Format the rows below as a numbered list with no blank lines, and leave out the pictures.
-------- Provided data
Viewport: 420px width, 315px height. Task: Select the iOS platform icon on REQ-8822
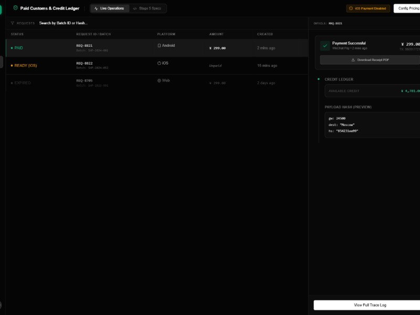click(x=159, y=63)
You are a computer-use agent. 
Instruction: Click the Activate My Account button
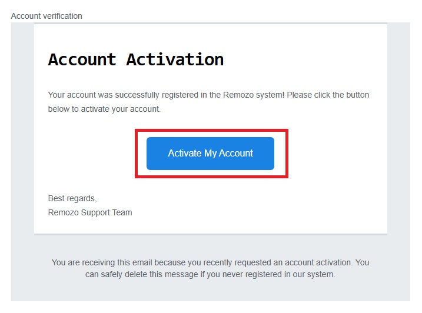point(210,154)
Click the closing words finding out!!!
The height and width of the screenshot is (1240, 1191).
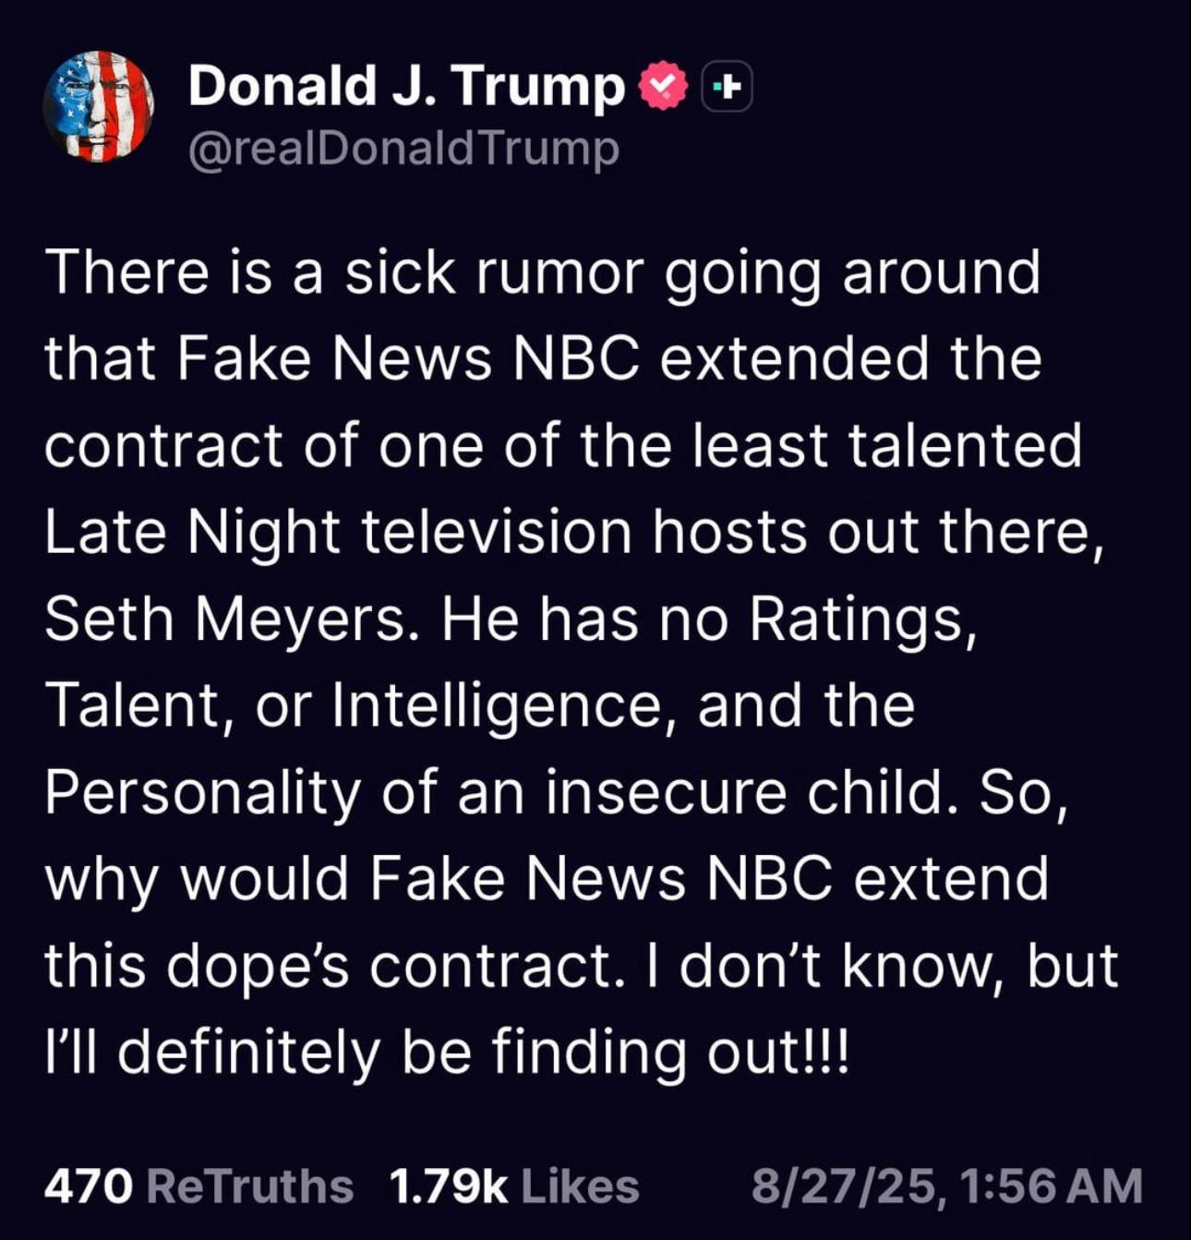click(x=669, y=1053)
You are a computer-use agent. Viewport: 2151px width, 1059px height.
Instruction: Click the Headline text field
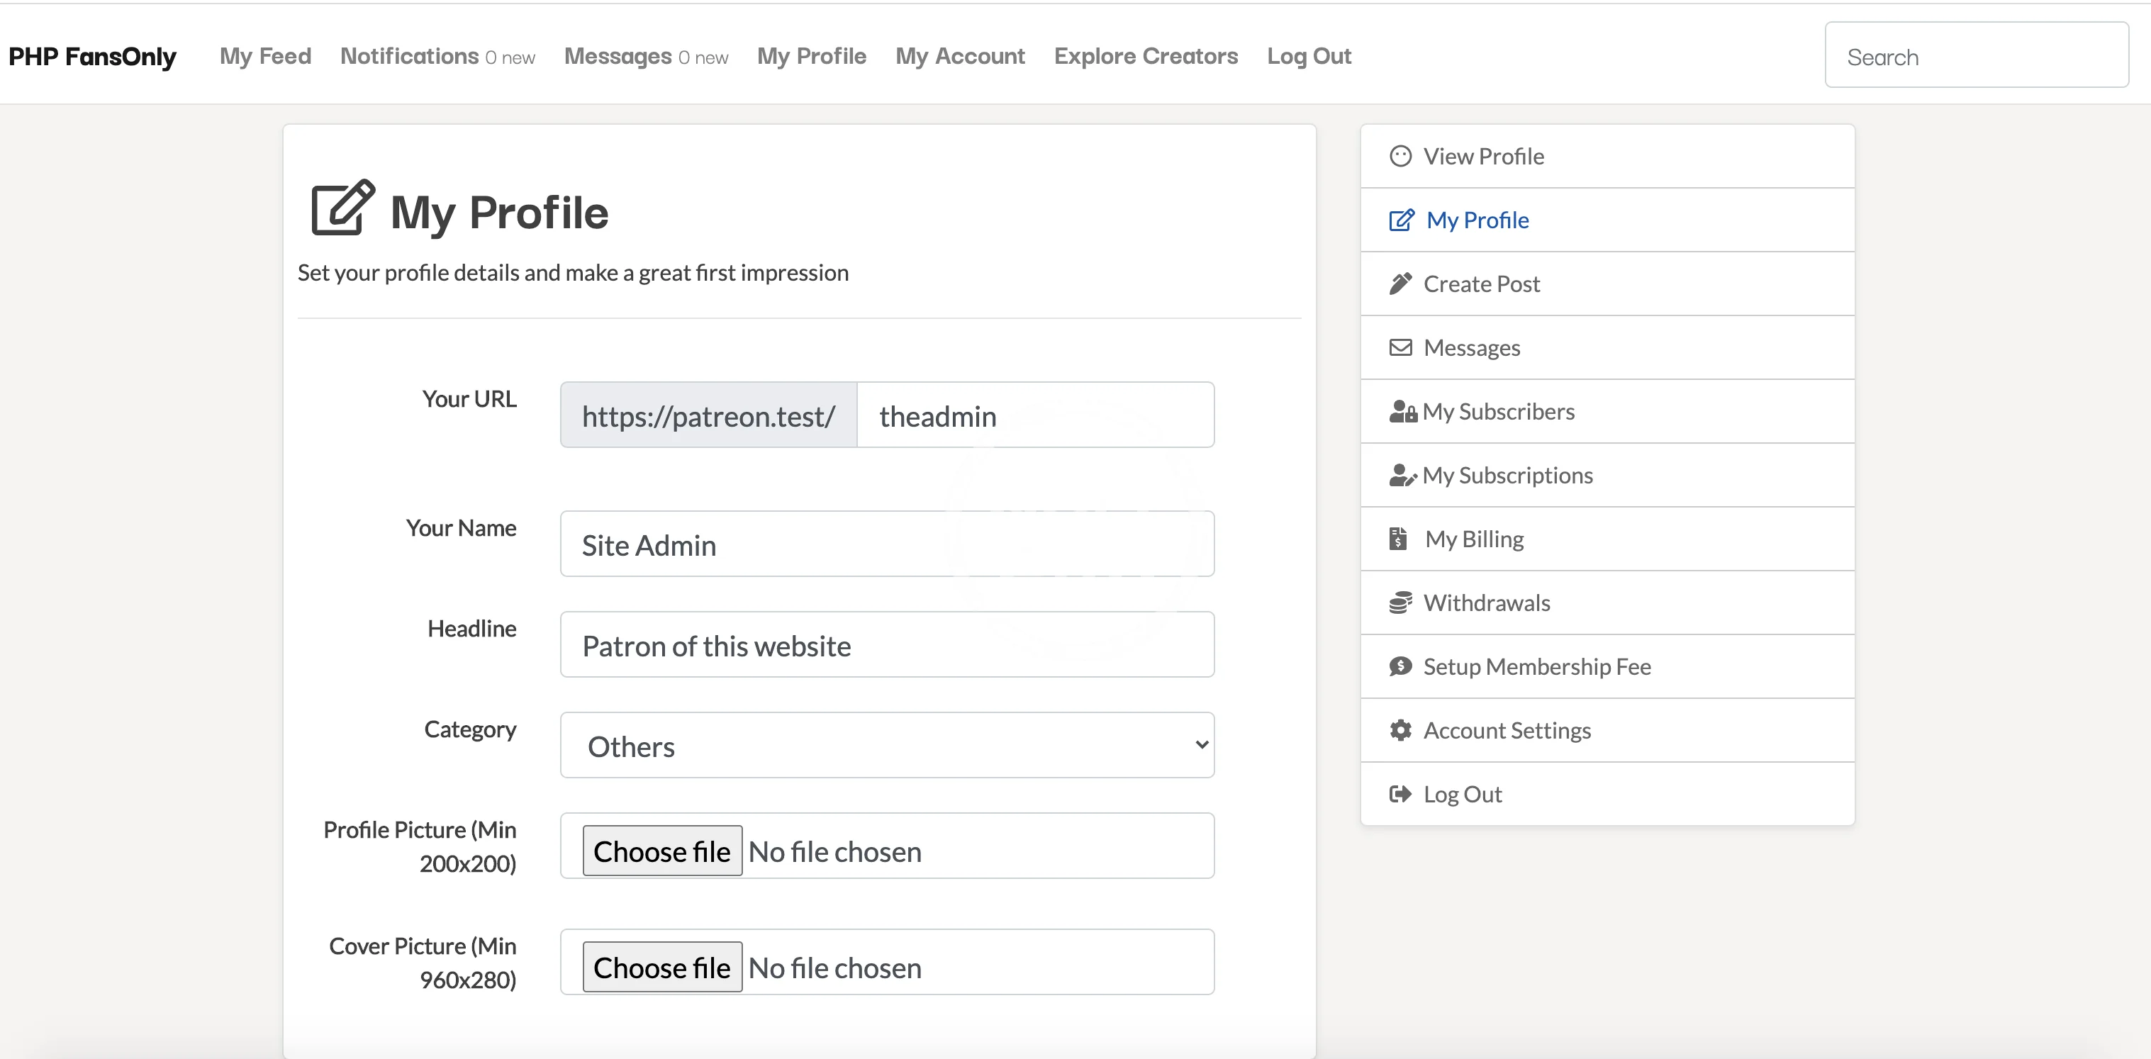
----------------
The reply:
1. Viewport: 420px width, 315px height. Task: Select the iOS platform icon on REQ-8822
2. click(x=159, y=63)
3. You are a computer-use agent. 
4. Instruction: Click the Activate My Account button
5. point(210,154)
6. Click the closing words finding out!!!
7. The height and width of the screenshot is (1240, 1191).
8. click(x=669, y=1053)
9. You are a computer-use agent. Viewport: 2151px width, 1059px height.
10. Instruction: Click the Headline text field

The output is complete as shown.